A group of 35 legislators, representing over 10 countries and blocs including the EU, UK, India and Australia, have called on their governments to draw up a blacklist of entities involved in “perpetrating atrocities in the Uyghur region” of China.
The parliamentarians demanded a blacklist similar to the US Commerce Department’s Entity List, which identifies bodies complicit in human rights violations and abuses of ethnic Uyghur Muslims in the Xinjiang region of China.
The politicians said in a statement that their intention was to block investors from funding the firms that are involved in abuses of the ethnic minority.
The coordinated move by representatives from several European Union nations and others like Canada and the UK is being led by the Inter-Parliamentary Alliance on China (IPAC) – an international cross-party network of some 200 legislators focused on relations with China.
“We cannot ignore the role that big banks play in financing the abuses taking place in Xinjiang. If they are knowingly investing in firms perpetrating forced labour and other human rights abuses, then it is right that they should be held to account,” said Reinhard Bütikofer, a German Green MEP and co-chair of IPAC.
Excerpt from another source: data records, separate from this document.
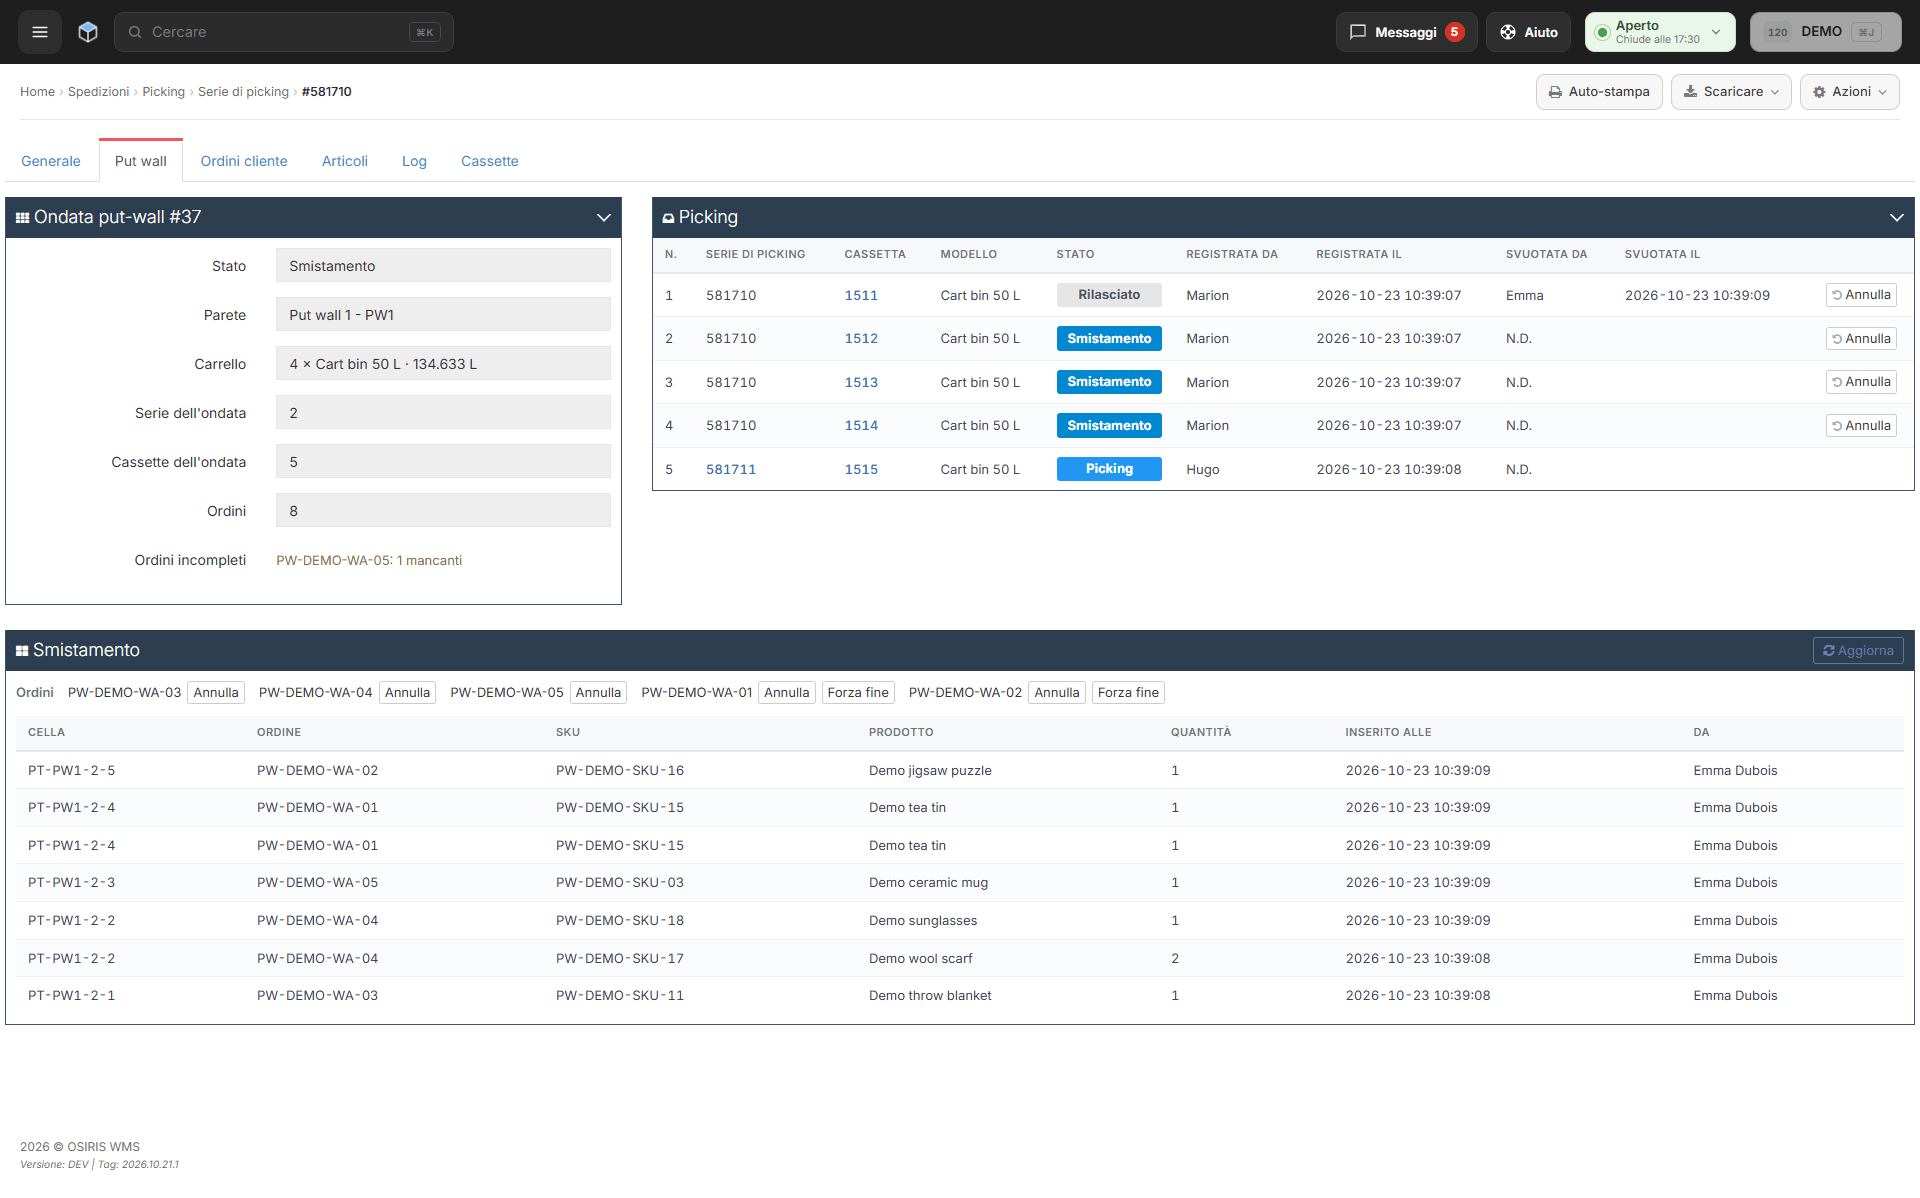Image resolution: width=1920 pixels, height=1198 pixels.
Task: Open the Azioni dropdown
Action: coord(1849,92)
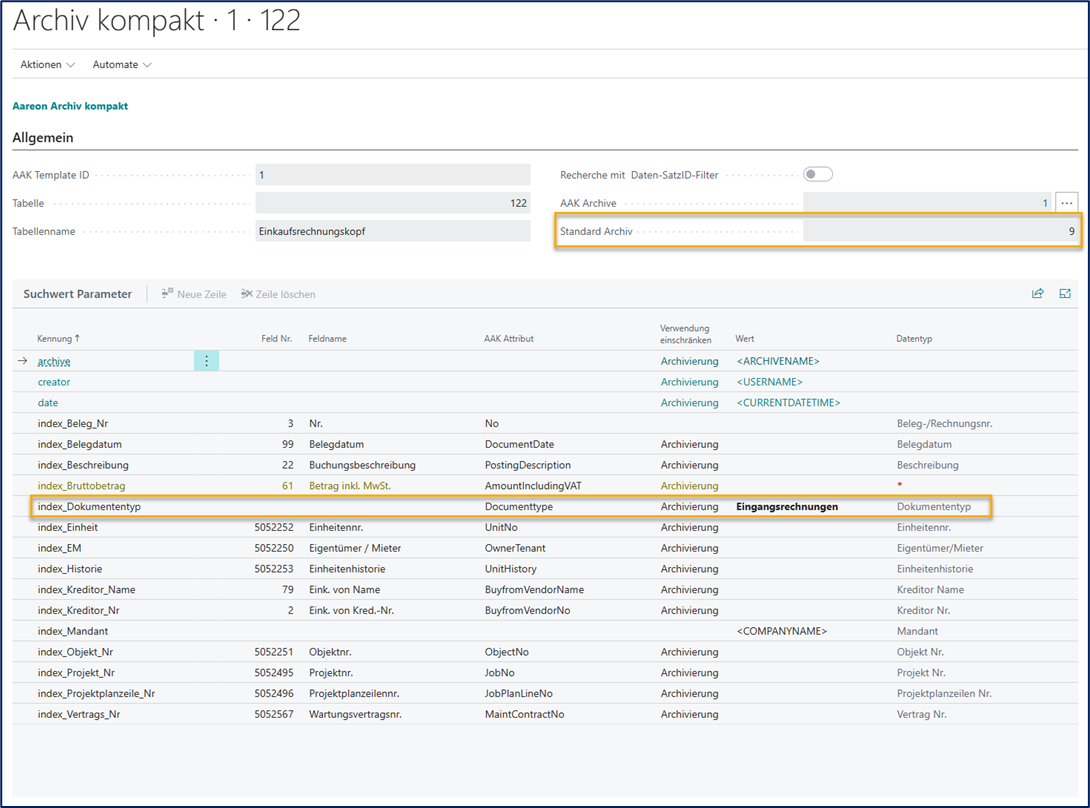Collapse the Allgemein section heading
The image size is (1090, 808).
click(x=43, y=138)
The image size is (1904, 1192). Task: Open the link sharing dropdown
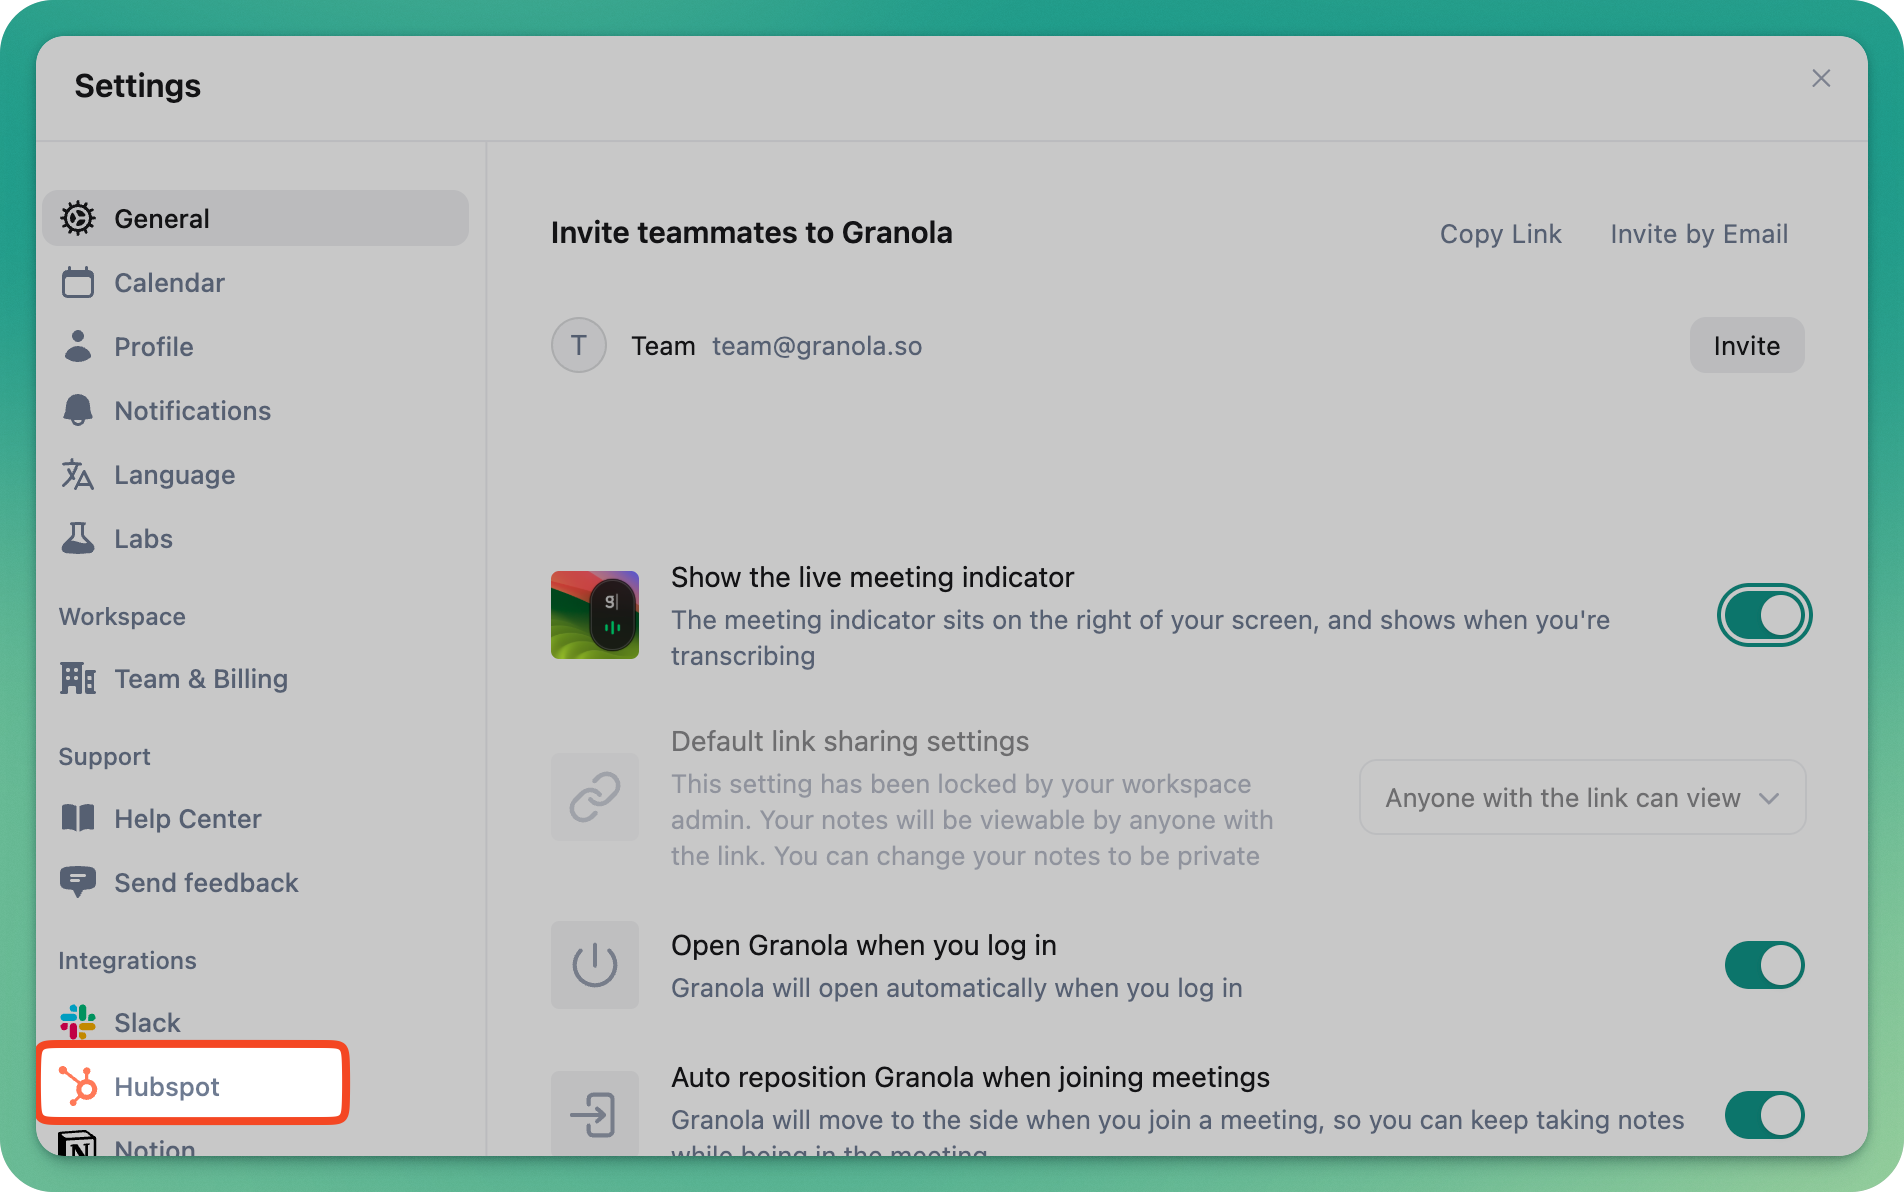coord(1582,797)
“We are calling on the [European] Commission to urgently bring forward measures to not only prevent goods made with forced labour from entering our markets, but also to prevent our banks from investing in them.”
The IPAC said it was making the calls following reports that London-headquartered HSBC has held shares worth £2.2 million in a subsidiary of the Xinjiang Production and Construction Corps (XPCC), an entity sanctioned by the US over alleged involvement in forced labour.
“IPAC members Senator Marco Rubio and Congresswoman Young Kim have since called for HSBC to be investigated for potential violations of US sanctions on the XPCC through this investment,” the alliance said in a press release.
A spokesperson for HSBC told The Independent that the shares in question were valued at “about £22,000, not £2.2 million as reported”. And the bank denied making direct investments in XPCC subsidiary Xinjiang Tianye, a plastics manufacturer. The bank said HSBC was holding a client’s shares, which were traded through the Shanghai-Hong Kong Stock Connect investment channel.
“HSBC has not invested in Xinjiang Tianye,” HSBC said. “Many firms provide custodial services for non-US customers who want to trade in this or related stocks. This does not contravene any sanctions.”
The UK’s biggest bank was last year condemned by foreign secretary Dominic Raab after it said it would follow the sweeping new national security law in Hong Kong, brought in by Beijing to curtail a lengthy period of protests and which has wide-ranging implications for freedom of speech in the city.
He said that the rights of people in Hong Kong should not be “sacrificed on the altar of bankers’ bonuses”.
China has been long accused of systemically oppressing Uyghurs, an ethnic Muslim minority in the north-western region of Xinjiang.
The UN has previously expressed concerns about the mass incarceration of more than a million Uyghurs in detention centres in the region, as well as other alleged abuses including forced labour, torture and sexual assault.
China has denied the allegations, saying the centres are providing voluntary vocational training as part of a programme to prevent separatist violence.
“As the Uyghur people continue to suffer intolerable abuse at the hands of the Chinese government – which a growing number of independent legal experts believe to constitute genocide and crimes against humanity – we cannot allow our financial firms to bankroll these atrocities,” Helena Kennedy, a member of the House of Lords, and former Tory leader Iain Duncan Smith wrote in a letter signed by the MPs.
The two were among the British politicians who were sanctioned by Beijing last year.
The letter added that the “worst abusers of human rights globally cannot be allowed unfettered access to lucrative financial support internationally”.
This article was amended on 28 January 2022 to include HSBC’s position that the value of the shares was £22,000, and not £2.2 million.